**TEXTO DE LECTURA**.
■ ■ ■ ■ ■ ■ ■
El 22 de abril del 2019, un grupo de campesinos de la vereda de Campo Alegre en la región de Catatumbo, Norte de Santander, llegó al campamento del Batallón de Operaciones Terrestres N. 11 para exigirles a los soldados la liberación de Dimar Torres.
Este excombatiente de las Fuerzas Armadas Revolucionarias de Colombia (FARC) llevaba varias horas desaparecido y unos disparos escuchados en la zona alertaron a la comunidad.
Cuando finalmente los dejaron entrar al campamento, los campesinos encontraron un hueco y, a pocos metros de allí, el cuerpo de Dimar, quien había sido asesinado con un disparo en la cabeza.
Este asesinato reactivó los recuerdos de los mal llamados “falsos positivos”, o ejecuciones extrajudiciales, que muchos pensábamos habían quedado en el pasado.
En un primer momento, el exministro de Defensa, Guillermo Botero*, afirmó que Dimar Torres había muerto en un forcejeo al tratar de quitarle el fusil al cabo Gómez Robledo.
Unos días después, esta versión fue desmentida por el General Diego Luis Villegas, quien pidió perdón públicamente por el asesinato cometido por las tropas bajo su mando.
Aproximadamente un mes después, Nicholas Casey, periodista de The New York Times, publicó un artículo sobre el regreso del Ejército colombiano a la macabra política del “body count”.
■ ■ ■ ■ ■ ■ ■
**MATERIAL DE PARTIDA**.
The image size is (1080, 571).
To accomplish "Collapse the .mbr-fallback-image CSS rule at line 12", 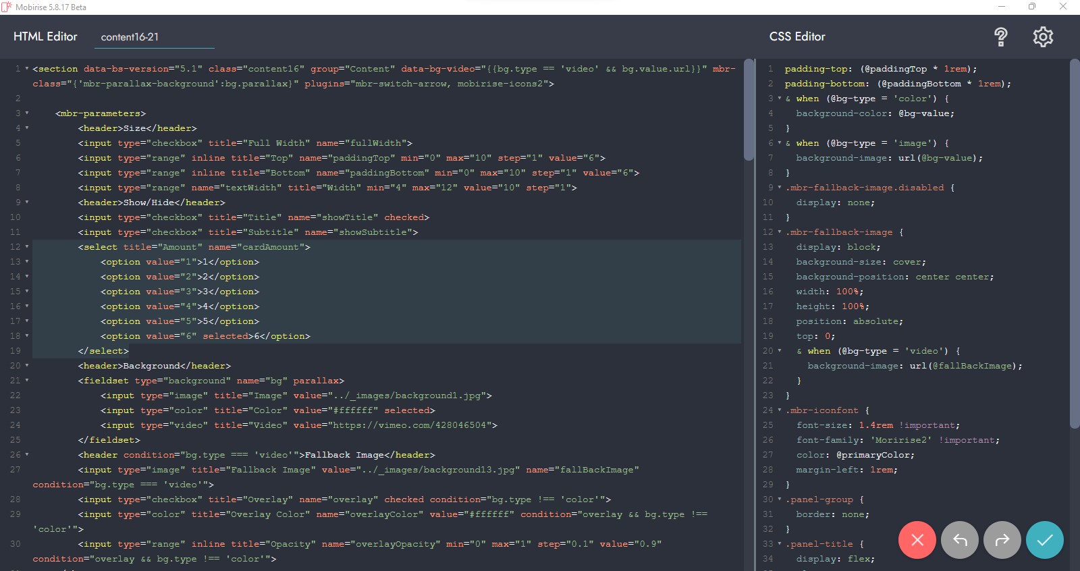I will pyautogui.click(x=780, y=232).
■ ■ ■ ■ ■ ■ ■
**REQUISITOS DEL EJERCICIO**.
**1.** Según el texto sobre el asesinato de Dimar Torres, ¿quién pidió perdón públicamente por el crimen cometido por las tropas bajo su mando?
**2.** Transcriba literalmente el fragmento del texto sobre el asesinato de Dimar Torres comprendido entre "Este asesinato reactivó" y "bajo su mando.", ambos incluidos.
**3.** Prolongue el texto sobre el asesinato de Dimar Torres a partir del punto en que termina.

**RESPUESTAS POR TAREA**.
**1.** El General Diego Luis Villegas.

**2.**
Este asesinato reactivó los recuerdos de los mal llamados “falsos positivos”, o ejecuciones extrajudiciales, que muchos pensábamos habían quedado en el pasado.
En un primer momento, el exministro de Defensa, Guillermo Botero*, afirmó que Dimar Torres había muerto en un forcejeo al tratar de quitarle el fusil al cabo Gómez Robledo.
Unos días después, esta versión fue desmentida por el General Diego Luis Villegas, quien pidió perdón públicamente por el asesinato cometido por las tropas bajo su mando.

**3.**
A inicios del año pasado, se les pidió a generales y coroneles duplicar la cantidad de capturas, desmovilizaciones y bajas en combate. Política contradictoria considerando que las FARC, el mayor grupo guerrillero en Colombia, firmaron un Acuerdo de Paz en 2016, entregaron sus armas y se reincorporaron a la vida civil.
Además, no se les exigía “perfección” al momento de ejecutar los ataques, una estrategia similar a la empleada durante el gobierno del expresidente Álvaro Uribe (2002-2010), en el marco de su estrategia contrainsurgente.
El caso de los “falsos positivos” salió a la luz pública en septiembre de 2008 cuando 11 jóvenes desaparecidos en la ciudad de Soacha, al sur de Bogotá, fueron reportados como guerrilleros muertos en combate y sepultados en fosas comunes a cientos de kilómetros de la capital.
Miembros de la fuerza pública asesinaban a civiles y los hacían pasar por guerrilleros muertos en combate con el objetivo de ganar permisos, aumentos salariales y otros beneficios, mientras el gobierno se jactaba de estar mejorando las estadísticas de seguridad y defensa.
Cabe destacar que los muertos eran jóvenes de escasos recursos o en condición de discapacidad, reclutados en barrios marginales y a quienes engañaban prometiéndoles un mejor salario.
Según cifras de la Fiscalía colombiana fueron asesinadas 4.382 personas entre 2002 y 2008, pero el periódico británico The Guardian afirma que fueron más de 10.000 civiles ejecutados por el ejército entre 2002 y 2010.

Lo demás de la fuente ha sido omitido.